Culture of Guinea Bissau

The music of Guinea-Bissau is usually associated with the polyrhythmic gumbe genre, the country’s primary musical export. However, civil unrest and a small size have combined over the years to keep gumbe, and other genres, out of mainstream audiences, even in generally syncretist African countries.

The calabash is the primary musical instrument of Guinea-Bissau, and is used in extremely swift and rhythmically complex dance music. Lyrics are almost always in Guinea-Bissau Creole, a Portuguese-based creole language, and are often humorous and topical, revolving around current events and controversies, especially AIDS.

The word gumbe is sometimes used generically, to refer to any music of the country, although it most specifically refers to a unique style that fuses about ten of the country’s folk music traditions.
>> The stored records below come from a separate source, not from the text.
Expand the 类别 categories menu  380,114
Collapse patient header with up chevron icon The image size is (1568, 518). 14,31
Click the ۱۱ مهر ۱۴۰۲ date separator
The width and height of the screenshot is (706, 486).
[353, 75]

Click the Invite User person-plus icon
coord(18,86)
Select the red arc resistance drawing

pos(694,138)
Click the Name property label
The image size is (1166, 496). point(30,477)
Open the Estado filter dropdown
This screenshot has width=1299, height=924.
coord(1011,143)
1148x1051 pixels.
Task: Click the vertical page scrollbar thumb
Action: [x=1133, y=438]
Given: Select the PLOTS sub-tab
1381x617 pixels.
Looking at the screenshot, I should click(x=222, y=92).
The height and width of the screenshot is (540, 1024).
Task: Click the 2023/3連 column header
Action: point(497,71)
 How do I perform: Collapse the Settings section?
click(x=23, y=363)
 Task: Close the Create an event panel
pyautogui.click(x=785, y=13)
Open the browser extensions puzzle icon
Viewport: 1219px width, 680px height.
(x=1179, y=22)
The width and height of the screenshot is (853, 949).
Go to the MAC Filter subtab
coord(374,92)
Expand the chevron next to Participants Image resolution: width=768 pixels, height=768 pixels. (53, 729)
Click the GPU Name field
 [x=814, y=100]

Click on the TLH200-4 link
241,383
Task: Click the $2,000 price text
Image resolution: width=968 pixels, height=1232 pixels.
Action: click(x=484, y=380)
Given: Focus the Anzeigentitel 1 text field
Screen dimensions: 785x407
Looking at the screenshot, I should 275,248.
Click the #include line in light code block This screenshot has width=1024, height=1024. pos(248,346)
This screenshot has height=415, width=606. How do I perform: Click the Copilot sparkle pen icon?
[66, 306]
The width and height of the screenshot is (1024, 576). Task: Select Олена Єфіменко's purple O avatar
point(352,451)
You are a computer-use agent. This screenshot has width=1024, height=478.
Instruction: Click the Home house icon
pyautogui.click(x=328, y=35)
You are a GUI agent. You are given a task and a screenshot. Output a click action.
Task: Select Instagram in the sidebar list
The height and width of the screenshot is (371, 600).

Tina and tinga are other popular genres, while extent folk traditions include ceremonial music used in funerals, initiations and other rituals, as well as Balanta brosca and kussundé, Mandinga djambadon and the kundere sound of the Bijagos islands.

Matriarchy
In the Bolama archipelago, a matriarchal or at least matrilineal social system has survived to the present day[3], although it is currently being eroded by globalization and Christian missionary influence.

In this system, women choose husbands who are compelled to marry them, and religious affairs are controlled by a female priesthood.